We extended this analysis to putative cis-elements whose presence may be related to PinA expression in the flower or induction by wounding/pathogen by comparing PinA and PinB genes isolated from ancestor wheats. All these sequences are conserved within promoters of the PinA gene isolated from ancestor wheats and absent or mutated in the PinB gene promoter (data not shown). This conservation indicates that the PinA gene from related species may have a similar pattern of expression. To verify if this conservation also applies to the related wheat species Hordeum vulgare, we aligned sequences of the PinA and hina (AH014393 reverse complement strand from 128,350 to 127,889) gene promoters. The 500 bp upstream from the ATG displayed 90% sequence identity (data not shown) and the putative cis-elements underlined in Fig. 1b and whose presence has been linked either to flower expression or induction due to wounding and or a pathogen attack are very well conserved. This was verified on 14 other hina gene sequences (EMBL accession numbers AY644199–AY644212). In contrast, as observed in the wheat PinB gene promoter, barley HOI-B1 and HOI-B2 gene promoters (Darlington et al. 2001) and other hinb-1 and hinb-2 sequences (EMBL accession numbers AY644080–AY644089) do not contain these putative cis-elements. This evolutionary evidence implies that the putative cis-elements identified in the PinA gene promoter are more likely candidates.

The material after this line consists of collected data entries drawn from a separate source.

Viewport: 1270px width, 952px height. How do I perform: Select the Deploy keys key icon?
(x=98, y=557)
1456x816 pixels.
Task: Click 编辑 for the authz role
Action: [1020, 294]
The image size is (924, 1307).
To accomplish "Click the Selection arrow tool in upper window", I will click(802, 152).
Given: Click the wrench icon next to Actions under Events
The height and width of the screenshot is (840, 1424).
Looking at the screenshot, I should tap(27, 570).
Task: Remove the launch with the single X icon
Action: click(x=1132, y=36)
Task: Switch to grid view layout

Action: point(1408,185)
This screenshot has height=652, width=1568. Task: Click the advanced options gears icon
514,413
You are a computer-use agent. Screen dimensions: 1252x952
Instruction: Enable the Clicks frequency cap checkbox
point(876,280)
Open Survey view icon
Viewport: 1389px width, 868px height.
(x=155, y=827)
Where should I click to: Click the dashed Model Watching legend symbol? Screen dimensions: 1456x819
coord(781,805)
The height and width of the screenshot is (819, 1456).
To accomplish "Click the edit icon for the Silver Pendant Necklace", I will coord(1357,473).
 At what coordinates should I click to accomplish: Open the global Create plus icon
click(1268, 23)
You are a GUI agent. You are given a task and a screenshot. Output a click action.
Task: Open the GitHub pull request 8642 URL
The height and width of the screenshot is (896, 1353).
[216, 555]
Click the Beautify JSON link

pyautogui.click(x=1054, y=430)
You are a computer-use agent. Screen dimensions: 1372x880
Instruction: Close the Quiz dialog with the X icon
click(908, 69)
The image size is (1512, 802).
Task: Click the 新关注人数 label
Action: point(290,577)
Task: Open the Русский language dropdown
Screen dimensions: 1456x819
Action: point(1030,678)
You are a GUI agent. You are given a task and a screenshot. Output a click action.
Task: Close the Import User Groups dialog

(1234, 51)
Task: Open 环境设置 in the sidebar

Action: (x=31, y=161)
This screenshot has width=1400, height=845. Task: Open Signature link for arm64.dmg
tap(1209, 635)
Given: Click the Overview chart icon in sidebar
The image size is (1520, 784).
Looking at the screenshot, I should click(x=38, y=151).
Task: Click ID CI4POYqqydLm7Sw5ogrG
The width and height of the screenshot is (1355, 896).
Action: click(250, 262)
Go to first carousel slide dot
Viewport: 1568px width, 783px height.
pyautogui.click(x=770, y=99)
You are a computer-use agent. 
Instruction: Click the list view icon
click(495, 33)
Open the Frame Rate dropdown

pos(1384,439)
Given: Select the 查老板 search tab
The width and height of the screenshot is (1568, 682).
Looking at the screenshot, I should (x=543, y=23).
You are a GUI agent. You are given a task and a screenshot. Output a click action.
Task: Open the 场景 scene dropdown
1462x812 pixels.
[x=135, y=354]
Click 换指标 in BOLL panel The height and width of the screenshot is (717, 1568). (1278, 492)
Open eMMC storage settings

Although there is in planta and in vitro evidence supporting the defensive roles of puroindolines against pathogens, this is the first report that the PinA gene is induced by wounding or by a pathogen. Expression of puroindolines in transgenic rice enhances disease resistance to fungal pathogens (Krishnamurthy et al. 2001) and expression of wheat PIN-b reduces scab susceptibility in transgenic apple (Faize et al. 2004). Using the maize ubiquitin promoter, overexpression of PIN-b significantly reduced infection symptoms in wheat infected by Fusarium culmorum suggesting that puroindolines protect wheat against Fusarium head blight (Gerhardt et al. 2002). Infection of wheat ears was shown to occur mainly during anthesis (Sutton 1982) and affects partially or fully exposed anthers, openings between the lemma and palea of the spikelet/floret during dehiscence (Lewandowski and Bushnell 2002; Bushnell et al. 2003). In this respect, the uidA expression pattern driven by the PinA promoter in rice flowers is quite interesting. In vitro, the capacity of PIN-a and PIN-b to inhibit pathogen growth varies considerably depending on the experimental conditions of tests, on pathogens (bacteria or fungi), on the protein concentration and on the synergy between proteins (Dubreil et al. 1998; Capparelli et al. 2005) but in all cases both proteins do display antibacterial and antifungal properties. However, the different uidA expression patterns driven by PinA and PinB promoters and induction of the PinA promoter by wounding and by the fungus M. grisea suggest a functional difference for each protein at least in terms of physiological situations in which they could be implicated. Both the antimicrobial properties of PIN-a and induction of the PinA promoter by wounding and by the pathogen M. grisea make this gene a good candidate for biotechnology applications aimed at generating transgenic plants with higher disease resistance.